* Start Supplied entries *
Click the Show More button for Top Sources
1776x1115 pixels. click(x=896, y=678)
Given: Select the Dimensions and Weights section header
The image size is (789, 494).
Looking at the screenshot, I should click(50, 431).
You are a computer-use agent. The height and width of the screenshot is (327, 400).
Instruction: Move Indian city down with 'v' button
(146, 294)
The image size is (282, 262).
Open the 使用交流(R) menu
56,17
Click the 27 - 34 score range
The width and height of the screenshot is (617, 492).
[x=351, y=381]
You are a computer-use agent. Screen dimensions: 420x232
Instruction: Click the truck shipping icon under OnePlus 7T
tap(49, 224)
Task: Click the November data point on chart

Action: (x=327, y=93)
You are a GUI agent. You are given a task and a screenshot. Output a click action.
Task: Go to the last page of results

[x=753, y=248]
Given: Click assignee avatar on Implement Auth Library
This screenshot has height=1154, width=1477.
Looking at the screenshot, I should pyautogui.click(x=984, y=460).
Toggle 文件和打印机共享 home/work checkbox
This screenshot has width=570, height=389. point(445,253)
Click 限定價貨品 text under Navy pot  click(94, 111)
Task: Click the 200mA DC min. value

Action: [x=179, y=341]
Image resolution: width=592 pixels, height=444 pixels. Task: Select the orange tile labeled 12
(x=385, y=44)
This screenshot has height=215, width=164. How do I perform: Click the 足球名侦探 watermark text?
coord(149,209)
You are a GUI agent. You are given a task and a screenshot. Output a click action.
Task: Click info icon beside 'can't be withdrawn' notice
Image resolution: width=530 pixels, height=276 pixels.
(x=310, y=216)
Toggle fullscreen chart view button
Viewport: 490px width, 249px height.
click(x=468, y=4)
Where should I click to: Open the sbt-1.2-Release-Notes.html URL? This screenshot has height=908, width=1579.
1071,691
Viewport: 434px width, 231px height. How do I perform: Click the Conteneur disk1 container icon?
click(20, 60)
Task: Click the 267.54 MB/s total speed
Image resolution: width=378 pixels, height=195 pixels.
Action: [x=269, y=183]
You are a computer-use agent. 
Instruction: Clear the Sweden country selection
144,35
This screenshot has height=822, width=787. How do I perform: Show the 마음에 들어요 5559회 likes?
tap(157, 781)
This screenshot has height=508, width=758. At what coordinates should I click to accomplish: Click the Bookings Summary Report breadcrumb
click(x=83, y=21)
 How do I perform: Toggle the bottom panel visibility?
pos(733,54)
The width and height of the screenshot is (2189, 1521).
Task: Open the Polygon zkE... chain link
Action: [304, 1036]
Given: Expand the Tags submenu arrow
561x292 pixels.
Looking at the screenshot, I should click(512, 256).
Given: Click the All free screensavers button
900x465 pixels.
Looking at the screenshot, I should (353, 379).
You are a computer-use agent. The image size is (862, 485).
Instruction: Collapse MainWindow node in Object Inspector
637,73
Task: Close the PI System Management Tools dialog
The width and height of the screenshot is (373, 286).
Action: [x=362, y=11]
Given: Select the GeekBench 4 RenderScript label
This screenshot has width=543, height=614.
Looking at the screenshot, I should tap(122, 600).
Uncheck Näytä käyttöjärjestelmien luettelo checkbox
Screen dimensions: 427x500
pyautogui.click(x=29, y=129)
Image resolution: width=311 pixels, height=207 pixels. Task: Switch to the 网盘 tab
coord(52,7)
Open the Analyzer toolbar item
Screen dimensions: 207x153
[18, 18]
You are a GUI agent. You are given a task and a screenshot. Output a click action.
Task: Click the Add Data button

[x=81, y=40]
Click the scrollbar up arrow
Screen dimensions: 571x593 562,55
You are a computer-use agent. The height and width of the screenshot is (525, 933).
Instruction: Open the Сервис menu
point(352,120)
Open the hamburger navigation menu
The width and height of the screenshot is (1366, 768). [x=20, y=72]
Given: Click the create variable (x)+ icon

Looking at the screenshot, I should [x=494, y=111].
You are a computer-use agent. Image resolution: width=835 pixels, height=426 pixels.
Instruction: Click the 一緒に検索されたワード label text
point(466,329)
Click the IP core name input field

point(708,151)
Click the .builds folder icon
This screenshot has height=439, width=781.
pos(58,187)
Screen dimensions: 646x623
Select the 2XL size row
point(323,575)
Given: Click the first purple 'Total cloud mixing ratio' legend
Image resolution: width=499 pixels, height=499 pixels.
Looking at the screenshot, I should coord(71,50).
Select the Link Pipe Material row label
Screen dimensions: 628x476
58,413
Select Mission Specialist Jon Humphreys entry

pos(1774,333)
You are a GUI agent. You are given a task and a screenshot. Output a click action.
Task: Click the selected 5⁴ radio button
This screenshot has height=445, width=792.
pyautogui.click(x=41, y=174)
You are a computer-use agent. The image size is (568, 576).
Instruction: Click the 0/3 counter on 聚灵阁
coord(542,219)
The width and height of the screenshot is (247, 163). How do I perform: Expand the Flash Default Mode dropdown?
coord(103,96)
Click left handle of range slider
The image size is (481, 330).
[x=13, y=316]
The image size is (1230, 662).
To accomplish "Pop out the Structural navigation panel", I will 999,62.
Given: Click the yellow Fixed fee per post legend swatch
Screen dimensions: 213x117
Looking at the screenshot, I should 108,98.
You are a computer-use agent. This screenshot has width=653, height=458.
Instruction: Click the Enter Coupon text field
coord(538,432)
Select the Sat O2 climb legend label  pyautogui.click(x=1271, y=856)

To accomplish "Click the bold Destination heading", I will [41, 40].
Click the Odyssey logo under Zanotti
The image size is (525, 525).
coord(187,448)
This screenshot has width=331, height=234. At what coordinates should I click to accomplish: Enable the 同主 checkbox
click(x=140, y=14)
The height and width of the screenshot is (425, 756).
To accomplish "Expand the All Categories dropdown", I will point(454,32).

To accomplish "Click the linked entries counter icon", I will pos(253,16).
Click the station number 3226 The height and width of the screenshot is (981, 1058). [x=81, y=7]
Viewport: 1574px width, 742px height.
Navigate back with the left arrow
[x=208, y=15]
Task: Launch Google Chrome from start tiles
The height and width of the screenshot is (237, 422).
* End Supplied entries *
Copy out every one of the items above word for word, without changing anything.

Click the Show More button for Top Sources
1776x1115 pixels. click(x=896, y=678)
Given: Select the Dimensions and Weights section header
The image size is (789, 494).
Looking at the screenshot, I should click(50, 431).
You are a computer-use agent. The height and width of the screenshot is (327, 400).
Instruction: Move Indian city down with 'v' button
(146, 294)
The image size is (282, 262).
Open the 使用交流(R) menu
56,17
Click the 27 - 34 score range
The width and height of the screenshot is (617, 492).
[x=351, y=381]
You are a computer-use agent. Screen dimensions: 420x232
Instruction: Click the truck shipping icon under OnePlus 7T
tap(49, 224)
Task: Click the November data point on chart

Action: (x=327, y=93)
You are a GUI agent. You are given a task and a screenshot. Output a click action.
Task: Go to the last page of results

[x=753, y=248]
Given: Click assignee avatar on Implement Auth Library
This screenshot has height=1154, width=1477.
Looking at the screenshot, I should pyautogui.click(x=984, y=460).
Toggle 文件和打印机共享 home/work checkbox
This screenshot has width=570, height=389. point(445,253)
Click 限定價貨品 text under Navy pot  click(94, 111)
Task: Click the 200mA DC min. value

Action: [x=179, y=341]
Image resolution: width=592 pixels, height=444 pixels. Task: Select the orange tile labeled 12
(x=385, y=44)
This screenshot has height=215, width=164. How do I perform: Click the 足球名侦探 watermark text?
coord(149,209)
You are a GUI agent. You are given a task and a screenshot. Output a click action.
Task: Click info icon beside 'can't be withdrawn' notice
Image resolution: width=530 pixels, height=276 pixels.
(x=310, y=216)
Toggle fullscreen chart view button
Viewport: 490px width, 249px height.
click(x=468, y=4)
Where should I click to: Open the sbt-1.2-Release-Notes.html URL? This screenshot has height=908, width=1579.
1071,691
Viewport: 434px width, 231px height. How do I perform: Click the Conteneur disk1 container icon?
click(20, 60)
Task: Click the 267.54 MB/s total speed
Image resolution: width=378 pixels, height=195 pixels.
Action: [x=269, y=183]
You are a computer-use agent. 
Instruction: Clear the Sweden country selection
144,35
This screenshot has height=822, width=787. How do I perform: Show the 마음에 들어요 5559회 likes?
tap(157, 781)
This screenshot has height=508, width=758. At what coordinates should I click to accomplish: Click the Bookings Summary Report breadcrumb
click(x=83, y=21)
 How do I perform: Toggle the bottom panel visibility?
pos(733,54)
The width and height of the screenshot is (2189, 1521).
Task: Open the Polygon zkE... chain link
Action: [304, 1036]
Given: Expand the Tags submenu arrow
561x292 pixels.
Looking at the screenshot, I should click(512, 256).
Given: Click the All free screensavers button
900x465 pixels.
Looking at the screenshot, I should (353, 379).
You are a computer-use agent. The image size is (862, 485).
Instruction: Collapse MainWindow node in Object Inspector
637,73
Task: Close the PI System Management Tools dialog
The width and height of the screenshot is (373, 286).
Action: [x=362, y=11]
Given: Select the GeekBench 4 RenderScript label
This screenshot has width=543, height=614.
Looking at the screenshot, I should tap(122, 600).
Uncheck Näytä käyttöjärjestelmien luettelo checkbox
Screen dimensions: 427x500
pyautogui.click(x=29, y=129)
Image resolution: width=311 pixels, height=207 pixels. Task: Switch to the 网盘 tab
coord(52,7)
Open the Analyzer toolbar item
Screen dimensions: 207x153
[18, 18]
You are a GUI agent. You are given a task and a screenshot. Output a click action.
Task: Click the Add Data button

[x=81, y=40]
Click the scrollbar up arrow
Screen dimensions: 571x593 562,55
You are a computer-use agent. The height and width of the screenshot is (525, 933).
Instruction: Open the Сервис menu
point(352,120)
Open the hamburger navigation menu
The width and height of the screenshot is (1366, 768). [x=20, y=72]
Given: Click the create variable (x)+ icon

Looking at the screenshot, I should [x=494, y=111].
You are a computer-use agent. Image resolution: width=835 pixels, height=426 pixels.
Instruction: Click the 一緒に検索されたワード label text
point(466,329)
Click the IP core name input field

point(708,151)
Click the .builds folder icon
This screenshot has height=439, width=781.
pos(58,187)
Screen dimensions: 646x623
Select the 2XL size row
point(323,575)
Given: Click the first purple 'Total cloud mixing ratio' legend
Image resolution: width=499 pixels, height=499 pixels.
Looking at the screenshot, I should coord(71,50).
Select the Link Pipe Material row label
Screen dimensions: 628x476
58,413
Select Mission Specialist Jon Humphreys entry

pos(1774,333)
You are a GUI agent. You are given a task and a screenshot. Output a click action.
Task: Click the selected 5⁴ radio button
This screenshot has height=445, width=792.
pyautogui.click(x=41, y=174)
You are a computer-use agent. The image size is (568, 576).
Instruction: Click the 0/3 counter on 聚灵阁
coord(542,219)
The width and height of the screenshot is (247, 163). How do I perform: Expand the Flash Default Mode dropdown?
coord(103,96)
Click left handle of range slider
The image size is (481, 330).
[x=13, y=316]
The image size is (1230, 662).
To accomplish "Pop out the Structural navigation panel", I will 999,62.
Given: Click the yellow Fixed fee per post legend swatch
Screen dimensions: 213x117
Looking at the screenshot, I should 108,98.
You are a computer-use agent. This screenshot has width=653, height=458.
Instruction: Click the Enter Coupon text field
coord(538,432)
Select the Sat O2 climb legend label  pyautogui.click(x=1271, y=856)

To accomplish "Click the bold Destination heading", I will [41, 40].
Click the Odyssey logo under Zanotti
The image size is (525, 525).
coord(187,448)
This screenshot has width=331, height=234. At what coordinates should I click to accomplish: Enable the 同主 checkbox
click(x=140, y=14)
The height and width of the screenshot is (425, 756).
To accomplish "Expand the All Categories dropdown", I will point(454,32).

To accomplish "Click the linked entries counter icon", I will pos(253,16).
Click the station number 3226 The height and width of the screenshot is (981, 1058). [x=81, y=7]
Viewport: 1574px width, 742px height.
Navigate back with the left arrow
[x=208, y=15]
Task: Launch Google Chrome from start tiles
The height and width of the screenshot is (237, 422).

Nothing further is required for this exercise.